A praga da Comunicação Social

Só com uma comunicação social sustentável e plural se consegue a necessária independência, garantia tão importante numa verdadeira democracia

Tive a sorte de ter nascido numa família fervorosamente benfiquista, sendo, eu, todavia, um empedernido apoiante do Futebol Clube do Porto (FCP).

Por isso, supondo que, no passado dia 4 de outubro, ainda vivíamos todos em casa e o meu pai comprava o jornal desportivo, chegado à banca de jornais, ele teria visto três títulos diferentes: 1º – “Marítimo vence FCP por 2-3″; 2º – “Marítimo humilha Porto no Dragão”; 3º “FC Porto dominador perde com antijogo do Marítimo”.

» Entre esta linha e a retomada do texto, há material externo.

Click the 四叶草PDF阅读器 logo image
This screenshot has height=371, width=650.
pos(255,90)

De certeza que o meu pai comprava o jornal com o título “Marítimo humilha Porto no Dragão”, só para me provocar e dar azo a longos e saudáveis – e felizes, porque nunca há zangas entre nós! – debates futebolísticos na família, durante o almoço de domingo.

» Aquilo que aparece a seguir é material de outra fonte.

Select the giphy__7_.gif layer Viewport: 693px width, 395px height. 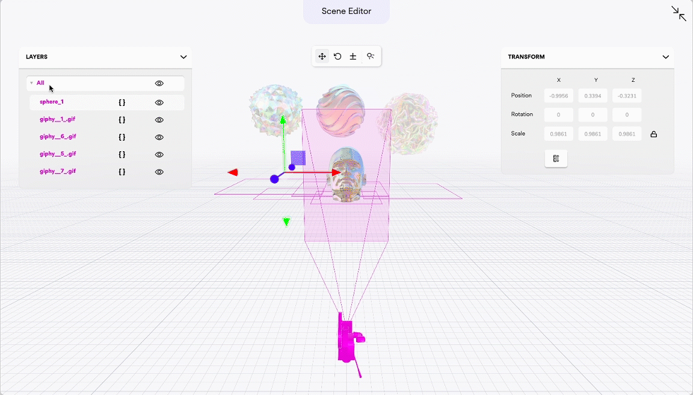click(x=58, y=172)
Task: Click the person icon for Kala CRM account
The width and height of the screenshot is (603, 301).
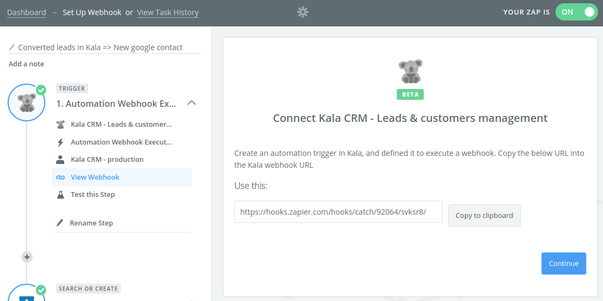Action: point(60,160)
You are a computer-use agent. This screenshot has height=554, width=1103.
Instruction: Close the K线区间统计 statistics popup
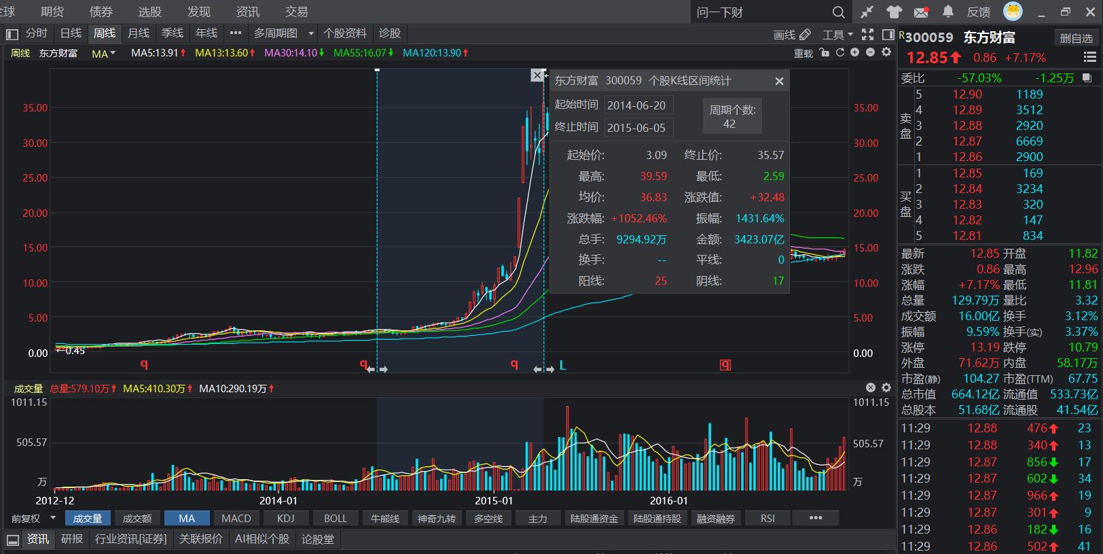pyautogui.click(x=779, y=81)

Tive a sorte de que tal situação acontecesse na minha casa e, porque desde sempre estive habituado a ler, estudar, ouvir e admirar perspetivas com as quais não concordo, associada a esta educação propiciadora da consideração pela diferença, aprendi a respeitar e a “olhar o outro lado”.

Não podendo comprar o jornal com o título e a visão que mais gostava, não me restava senão a possibilidade de ler aquele escolhido pelo meu pai. Mas era um jornal e tratava um acontecimento que objetivamente se tinha dado. Podia apresentar o acontecimento de forma mais suave ou dura, clara ou escura, mas não negava o que tinha acontecido.

O ambiente digital, com a panóplia de redes sociais existentes, fez com que nem sempre exista um mediador equilibrado entre o acontecimento e o leitor.

Hoje sabe-se o que acontece no nosso mundo não já através da comunicação social, mas pela rede social. A informação surge sem filtro, logo sem contraditório, sob várias perspetivas, que favorecem o tribalismo. Nós só lemos, ouvimos e vemos a página, o podcast e o vídeo de quem gostamos e de quem concorda connosco. Se não apresenta a visão que gostamos e queremos, falamos mal e, se for uma rede social de um órgão de comunicação social, lá está! “É a praga dos jornalistas e da comunicação social! Eles deturpam tudo! Só dizem o que querem”.

Não pode haver ideia mais preconceituosa que esta. Para demonstrar isso, chamo a atenção para dois aspetos que considero essenciais:

1 – A larga maioria dos jornalistas é mal paga. Alguns, se recebem o salário médio nacional, é uma verdadeira alegria. Os artigos de opinião como este que agora escrevo e fazendo exceção daqueles que são escritos por comentadores verdadeiramente famosos, são integralmente gratuitos.

Os jornalistas são sujeitos e vulneráveis a pressões? Sim. Todos nós somos. E se tivermos uma família e filhos para cuidar e o dinheiro não chegar ao final do mês, ainda mais vulneráveis somos.

É por isso que é importante a sustentabilidade financeira de todos os órgãos de comunicação social e não só daqueles que estão ligados aos grandes grupos económicos.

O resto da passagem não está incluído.